What needs to be done:
If a picture appears in the records, skip it; copy everything else exactly.

#####

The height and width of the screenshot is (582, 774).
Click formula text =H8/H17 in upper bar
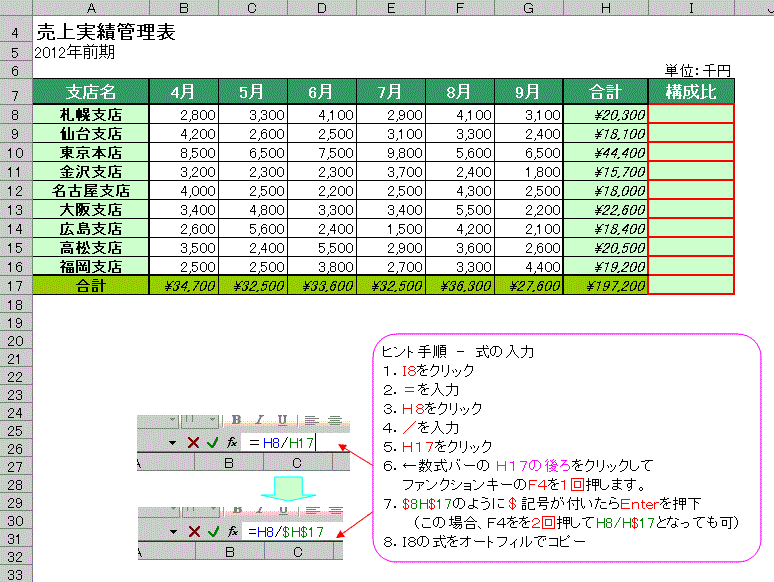click(282, 442)
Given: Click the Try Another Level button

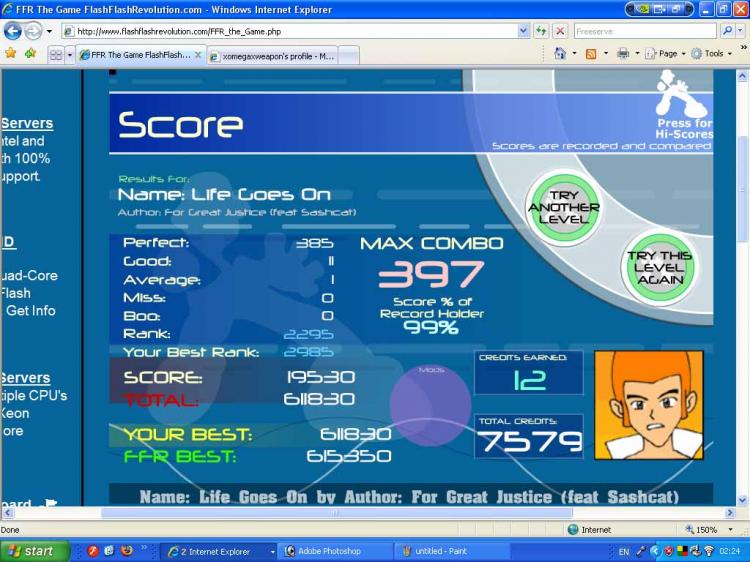Looking at the screenshot, I should (x=563, y=208).
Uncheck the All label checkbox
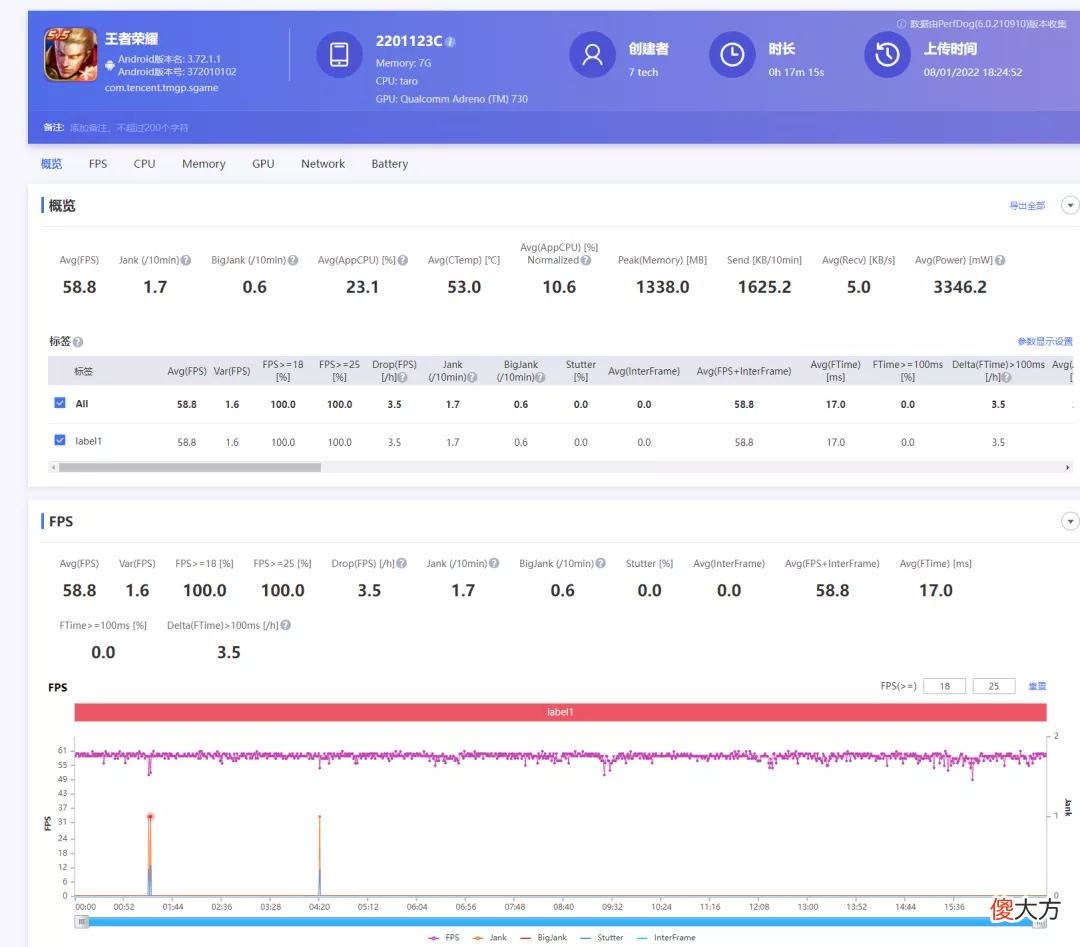 pyautogui.click(x=60, y=403)
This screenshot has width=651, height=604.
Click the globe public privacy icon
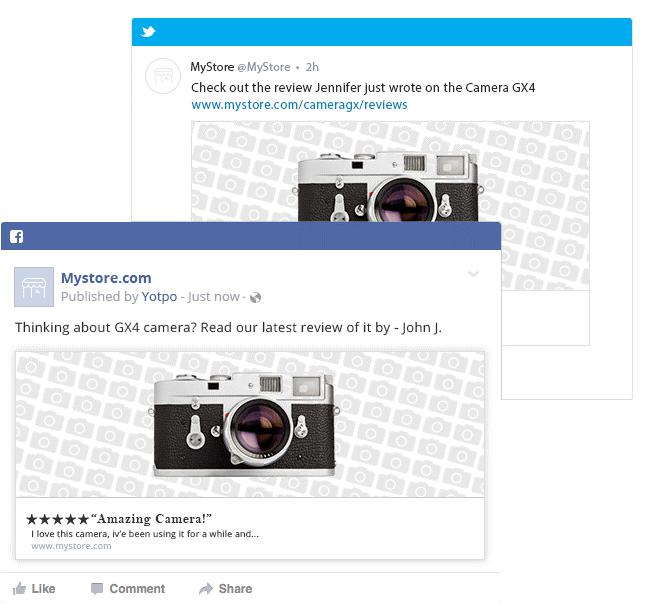coord(255,297)
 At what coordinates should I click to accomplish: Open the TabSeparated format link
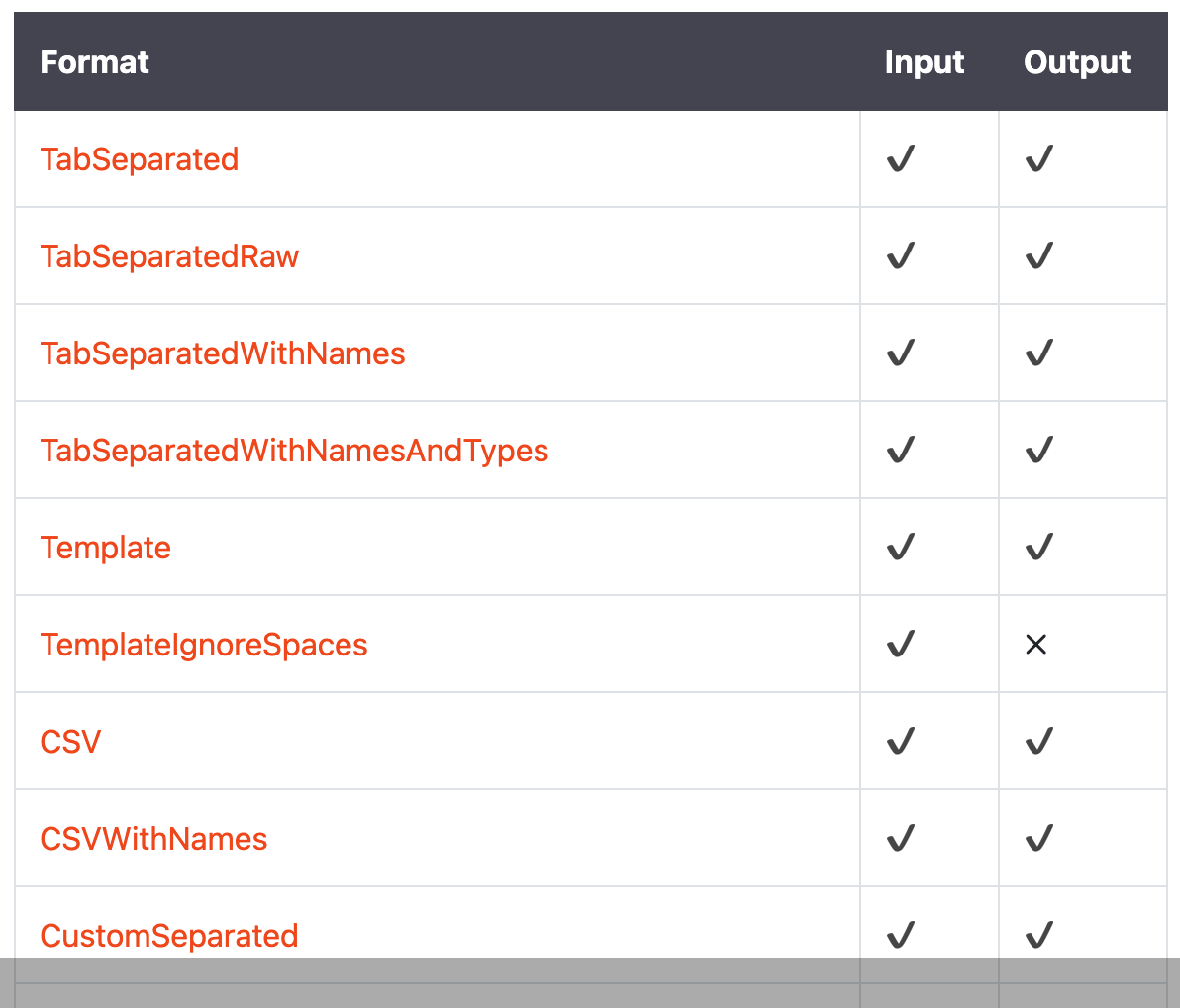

#####

Solved problem:
The height and width of the screenshot is (582, 774).
Click formula text =H8/H17 in upper bar
click(282, 442)
Given: Click the Try Another Level button

Looking at the screenshot, I should (x=563, y=208).
Uncheck the All label checkbox
 pyautogui.click(x=60, y=403)
This screenshot has width=651, height=604.
Click the globe public privacy icon
coord(255,297)
 At what coordinates should I click to accomplish: Open the TabSeparated format link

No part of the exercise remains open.